Do u realize the last 12 posts in this thread are yours? Figured I'd break your streak :)

But also it's interesting you're using float instead of integer in the for-next loop, because I've just done the similar thing with timing macros. I'll soon post a "faster" 32-bit algo in the laboratory - this time using MichaelW's timers, everything "by the book", but with "massively parallel" use of xmm registers. I'd gotten used to returning 64-bits from the rdtsc call and couldn't stand being confined to 32-bits again (1 second vs. 100 years) so wrote a 32-bit version of timers using REAL8 to hold the rdtsc result. Works fine, it's fast enough, this way you can add, average print out etc the timing figures easily.

Anyway, c u later!
I am NaN ;)

jj2007

Thanks for the heads up ;-)

I posted a float example because that's new - integers always worked.

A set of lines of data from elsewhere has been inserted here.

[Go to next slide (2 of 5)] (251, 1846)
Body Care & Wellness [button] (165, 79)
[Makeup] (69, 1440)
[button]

Re rdtsc, printing a qword is not a big deal:

include \masm32\MasmBasic\MasmBasic.inc      ; download
  Init
  rdtsc
  Print Str$("TSC=%i\n", edx::eax)
  invoke Sleep, 1
  rdtsc
  Print Str$("TSC=%i\n", edx::eax)
  Exit
end start


The problems with rdtsc are elsewhere. M$ suggests QueryPerformanceCounter instead, which is under the hood of NanoTimer().